Invoco a Nuria Varela ─así es, otra teórica del feminismo española, Licenciada en Ciencias de la Información por la Universidad Complutense de Madrid, Doctora en Ciencias Jurídicas y Sociales, con máster en Estudios Interdisciplinares de Género y en Género y Políticas de Igualdad entre Mujeres y Hombres y el resto de currículum que se le puede, acertadamente, presuponer─. En su última edición de “Feminismo para principiantes”, que, encarecidamente recomiendo, Varela nos explica la violencia sexista o violencia de género como “la violencia que sufren las mujeres por el hecho de serlo, que tiene sus raíces en la desigualdad, en la discriminación histórica y la ausencia de derechos que éstas han sufrido y continúan sufriendo en muchas partes del mundo y que se sustenta sobre una construcción cultural (el género). Ser mujer es factor de riesgo”, mientras que “la violencia doméstica es un término similar a violencia callejera, es decir, hace referencia al lugar donde se ejerce la violencia, pero no aclara quien agrede ni por qué lo hace. Por violencia doméstica se entiende aquella que se desarrolla en el seno de las familias, de los hogares, y puede ser ejercida por cualquiera de sus miembros y las víctimas pueden ser hombres, menores, ancianos… es decir, cualquier miembro de la familia sin distinción de sexo ni edad”. Considero esta cita pertinentemente esclarecedora, pues, aunque algunes lo tengamos tan claro como el blanco de los ojos, no hace mucho, en la cúpula política española y, por ende, en los medios de comunicación y, por ende, en el diálogo popular, el debate convenido sobre la cualidad de identidad de ambos apellidos de violencia, se hizo eco en mucho ─demasiado─ recoveco de la sociedad. Y es que no, no es admisible esta idea confusa, ya que, en su seno simbólico, la intención de hacerlos sinónimos no hace más que sortear la razón misma de la violencia que es sexista, la razón de género, el “por el hecho de ser mujeres”. Por su parte, los feminicidios hacen referencia a la cúspide del iceberg que es la definida violencia de género, es decir, el asesinato a las mujeres por el hecho de ser mujeres.

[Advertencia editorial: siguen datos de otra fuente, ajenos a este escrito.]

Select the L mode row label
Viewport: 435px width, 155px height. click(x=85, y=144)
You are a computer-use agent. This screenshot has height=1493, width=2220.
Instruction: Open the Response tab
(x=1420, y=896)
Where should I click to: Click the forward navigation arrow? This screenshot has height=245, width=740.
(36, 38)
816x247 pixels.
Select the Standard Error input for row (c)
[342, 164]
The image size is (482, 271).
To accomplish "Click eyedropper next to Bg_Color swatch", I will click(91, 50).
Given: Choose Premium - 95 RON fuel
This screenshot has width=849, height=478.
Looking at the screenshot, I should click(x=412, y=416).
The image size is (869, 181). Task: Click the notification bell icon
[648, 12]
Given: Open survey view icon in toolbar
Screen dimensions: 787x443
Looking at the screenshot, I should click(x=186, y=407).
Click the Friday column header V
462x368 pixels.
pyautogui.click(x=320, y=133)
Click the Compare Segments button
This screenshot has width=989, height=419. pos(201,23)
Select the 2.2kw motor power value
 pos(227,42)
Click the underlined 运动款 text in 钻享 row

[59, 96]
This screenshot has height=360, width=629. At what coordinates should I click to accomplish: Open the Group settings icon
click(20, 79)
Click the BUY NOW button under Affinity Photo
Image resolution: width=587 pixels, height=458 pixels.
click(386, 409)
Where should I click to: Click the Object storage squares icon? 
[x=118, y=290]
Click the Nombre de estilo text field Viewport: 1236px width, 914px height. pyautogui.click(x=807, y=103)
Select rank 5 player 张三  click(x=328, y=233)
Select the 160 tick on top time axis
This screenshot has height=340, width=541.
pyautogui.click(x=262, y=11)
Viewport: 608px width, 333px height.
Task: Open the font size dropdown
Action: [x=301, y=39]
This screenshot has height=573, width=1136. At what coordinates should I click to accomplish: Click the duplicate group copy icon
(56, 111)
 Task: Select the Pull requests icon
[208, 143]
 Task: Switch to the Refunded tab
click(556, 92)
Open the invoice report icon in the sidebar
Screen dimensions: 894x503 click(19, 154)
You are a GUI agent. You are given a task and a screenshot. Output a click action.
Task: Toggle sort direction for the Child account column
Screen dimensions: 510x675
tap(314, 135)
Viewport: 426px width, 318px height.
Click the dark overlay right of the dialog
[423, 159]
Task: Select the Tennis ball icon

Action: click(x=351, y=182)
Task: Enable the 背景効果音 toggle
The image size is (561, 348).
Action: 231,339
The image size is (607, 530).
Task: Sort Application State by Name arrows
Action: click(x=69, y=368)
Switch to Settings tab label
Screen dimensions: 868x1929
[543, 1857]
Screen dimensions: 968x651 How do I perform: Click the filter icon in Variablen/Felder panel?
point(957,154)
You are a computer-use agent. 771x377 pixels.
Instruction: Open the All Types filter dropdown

Ahora, permitámonos dudar, no tanto de la intención de estas medidas legales ─que presuponemos necesarias y fundamentales y, es más, todo un logro sociopolítico─, sino más bien y mejor dicho, de la prioridad que se le otorga a su cumplimiento efectivo, a su existencia misma, a su observancia institucional y también, y lo que nos interesa, popular ─pues recordemos que “mirar para otro lado” nos lleva ineludiblemente a la actitud de desidia de la que partimos antes de toda esta verborragia─. 

Según la Delegación del Gobierno contra la Violencia de Género, y cito textualmente, “1051 mujeres han sido víctimas mortales por violencia de género desde el 1 de abril de 2003” en España, lo que hace una media de, redondeando en ocho centésimas, 62 mujeres por año durante los últimos 17 años, y sin tener en cuenta que sólo llevamos medio de este burlón 2020. En Argentina, otra sociedad formalmente igualitaria, es más desgarrante aún. El Observatorio “Ahora sí que nos ven” ─observatorio de las violencias de género─, cuya presidenta, Raquel Vivanco, ha sido fichada en el Ministerio de las Mujeres, Género y Diversidad, nos revela que a lo largo del pasado 2019, en Argentina se perpetraron 329 feminicidios ─un promedio de 27 mujeres al mes, lo que supone casi una mujer al día asesinada por ser mujer─. En este orden y ampliando la mira, ONU Mujeres nos advierte, en una publicación del 6 de abril de este año ─en la que trata la peligrosidad de la cuarentena para las mujeres que se ven obligadas a confinarse con sus maltratadores─, que “En los últimos 12 meses, 243 millones de mujeres y niñas ─de edades entre 15 y 49 años─ de todo el mundo han sufrido violencia sexual o física por parte de un compañero sentimental”. 

Es injusto hacernos pensar que podríamos haber detenido el arma o al armado, habernos interpuesto, literalmente, en su camino... no es, desde luego, lo que pretendo generar en los pechos de les amables lectores, a lo que alego es a las seseras. Los culpables están muy claros, el “juicio” es otro cantar.

Imaginemos que hoy, y desde que nos cuenta ONU Mujeres, la violencia en sus distintas manifestaciones y cúspide criminal, en vez de contra las mujeres por el hecho de ser mujeres, se cometiera, por ejemplo, contra les carteres por el hecho de ser carteres… observada y reflexivamente ─y por lo que buena y/o desgraciadamente conozco del funcionamiento social─ me atrevo  a suponer que causaría un impacto social colosal, además de incomprensión, estupefacción, rabia general y, particularmente a les carteres, el miedo propio de la sensación de desamparo, angustia, pánico… ¿Deberían dejar de repartir cartas para sentirse a salvo y no ser acosades o recibir palizas de grupos? ¿Deberían esperar a que sea medianoche, como franja horaria exclusiva para el desarrollo de su “ser carteres”, para sentirse segures? Quizá se esperaría de elles que dejen el uniforme y se vistan de “civiles” para pasar desapercibides o quizá a nadie se le ocurriría adjudicar el objeto del crimen al simple hecho de repartir cartas por toda la ciudad vestides de uniforme… 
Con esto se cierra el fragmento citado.